Well, even though I am still an NVidia guy, Vega disappointed only in the sense that everyone expected them to leapfrog the current top consumer models (1080Ti, 1080, 1070). They matched NVidia's top cards, except the 1080Ti, which is basically a TitanX Pascal. The 56 is actually a bit better than the GTX 1070, but the Vega 64 is pretty much neck and neck with the GTX 1080. So, at least they got parity with NVidia. This 7nm and 32GB card sounds like a beast. I just don't know if I'm ready for an AMD card (no CUDA), because that excludes usage of some render engines, like VRay RT GPU (for Modo) and Octane, plus no CUDA for Voxel sculpting...which isn't a huge deal, but I notice a difference when enabling it in 3D Coat.

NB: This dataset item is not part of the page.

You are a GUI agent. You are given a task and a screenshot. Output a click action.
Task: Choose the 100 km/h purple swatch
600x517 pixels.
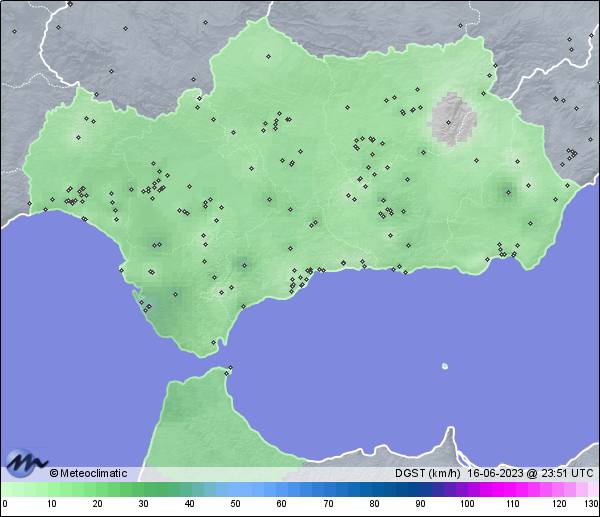point(466,491)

When I was buying a year ago the Vega's had just come out, but they got panned pretty bad in every review I saw, and I watched a lot.  They were as I said, lackluster, loud, and hot, whilst giving poorer performance in most games and on the production side being in parity with 1080 (for the 64), and they were late, and there was already 1080 Ti's by that point too.  I think AMD is pretty competitive in the GPU dept. but it seems to lag just a little behind Nvidia.  but Nvidia has a big lead on them, as L'Acien noted above.  In production use I think they have the most competitiveness, except as you pointed out most programs are geared towards Nvidia architecture.  All this competition is pretty fun for me as a consumer, I wish AMD well.... 

And I'll probably help them along by buying another beefy CPU and upgrading again. xD  So long as I can get a decent price for what's in my machine now.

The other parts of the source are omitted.